A aposentadoria do Ronaldo “Fenômeno” causou não só surpresa, como reflexões em torno dos limites que o ser humano precisa observar em sua vida pessoal e profissional.

Surpresa porque não estamos acostumados a lidar com perdas e a despedida de um ídolo é, sem dúvida, uma grande privação. É incômodo pensar que fenômenos, ídolos ou veneráveis tenham que nos dizer basta, afinal somos levados pela ilusão da eternidade dos que admiramos.

Considero este um bom momento para rever conceitos, afinal, não se pode depositar adoração em alguém sem candidatar-se a frustrações profundas. Todo ser humano está sujeito aos limites impostos pelo próprio corpo. Claro que os esportistas são, muitas vezes, levados a essa constatação muito mais cedo.

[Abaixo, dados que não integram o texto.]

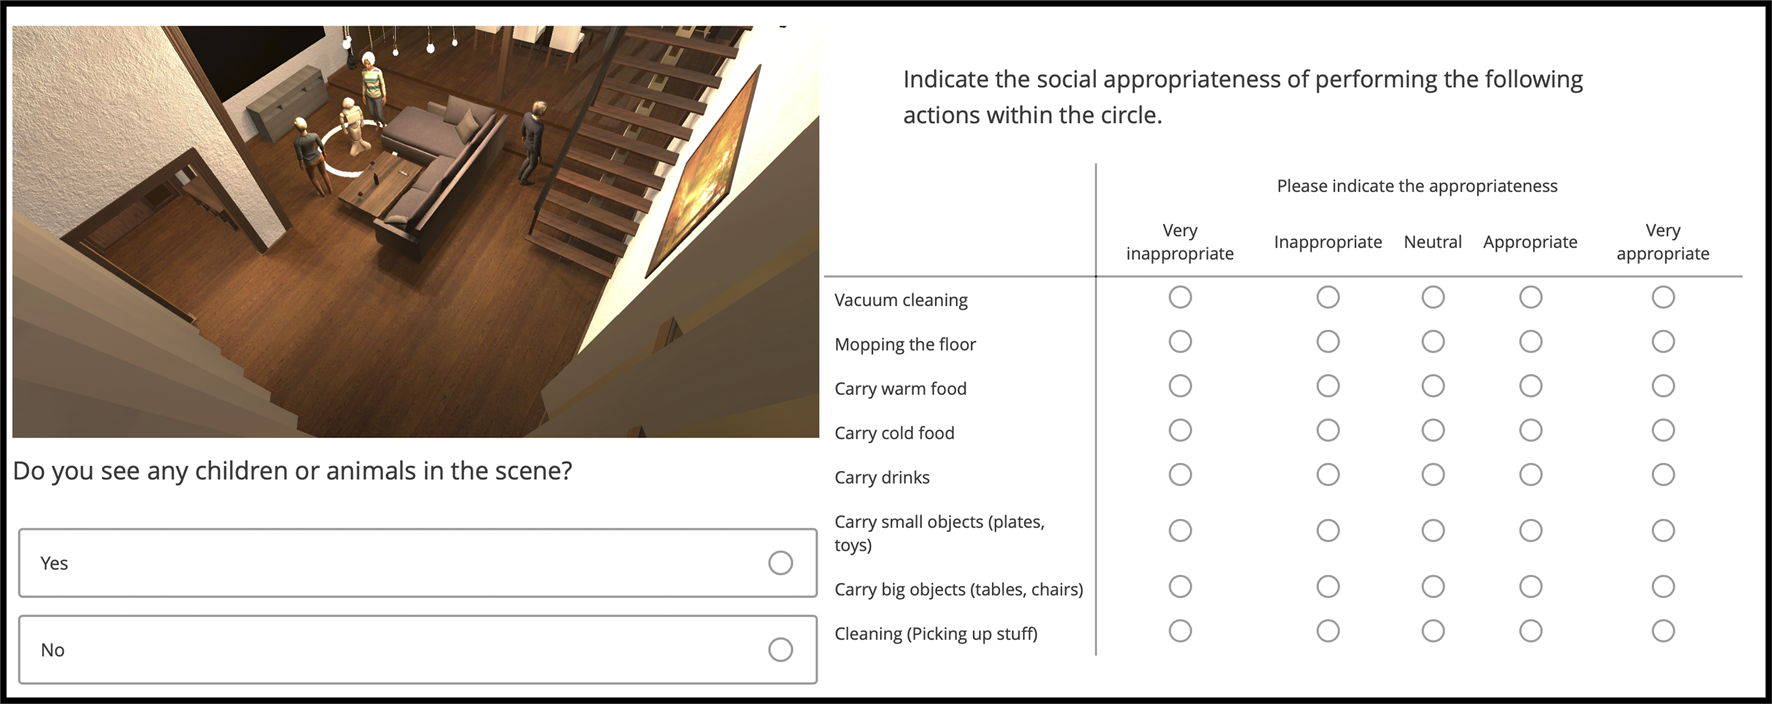Rate Mopping the floor as Inappropriate
1772x704 pixels.
coord(1328,341)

No entanto, em todos os campos de ação sempre haverá o momento em que o nosso corpo clamará por menor esforço. Isso independe da idade, mas naturalmente é com ela que se evidencia.

Então não vemos nossos avós e pais enfrentarem os embaraços da natureza? Muitos se perturbam porque os “super-heróis” da infância já não são mais tão fortes e protetores. A realidade é que fizeram o melhor que podiam no tempo que tiveram e agora necessitam do amparo que um dia inspiraram.

Infelizmente, muitos filhos e netos ainda não aceitam essa condição e cobram duramente pela desilusão de não terem mais seus heróis, como se a culpa de seus equívocos fosse deles.

Parece-me evidente que a reflexão quanto à passagem do tempo e seu efeito no ser humano seja fundamental, até porque cada um de nós, a seu tempo, também se deparará com limitações naturais.

Aprender a lidar com esses limites é de grande valia à medida que nos ensina a importância de valorizarmos o presente, como o tempo que possuímos para edificar a nossa vida e as nossas relações.

Não é fácil para ninguém enfrentar as próprias restrições, mas sendo inadiáveis é preciso enfrentá-las a partir da aceitação e da busca da superação. Situação tão bem exemplificada pelo próprio Ronaldo. No entanto, nem sempre superar corresponde a manter-se no mesmo ritmo, não raro equivale a buscar ações diferentes, mas nem por isso de menor significado.

Penso que seja essa busca que nos torna jovens mentalmente, que nos impulsiona a encontrar novas formas de realizações que nos satisfaçam como pessoas. E entendo ainda que seja a partir dessa aceitação que nos tornamos seres humanos mais compreensíveis e amáveis com o nosso próximo.

Não sou uma pessoa idólatra, muito menos ligada ao futebol, entretanto no momento em que vejo lágrimas correrem na face desse homem que tantos sorrisos já fez brotar, sinto-me motivada a dizer a todos os “ronaldos” do mundo que mais vale um tempo bem vivido do que uma vida toda improdutiva e inútil.

Sempre existem novos sonhos deliberados em campos de ações alternativos e igualmente promissores para todos os que valorizam a própria vida e a de seus semelhantes.

A adaptação aos movimentos ininterruptos da vida é que faz de cada um o herói de carne e osso que todos podemos e devemos ser.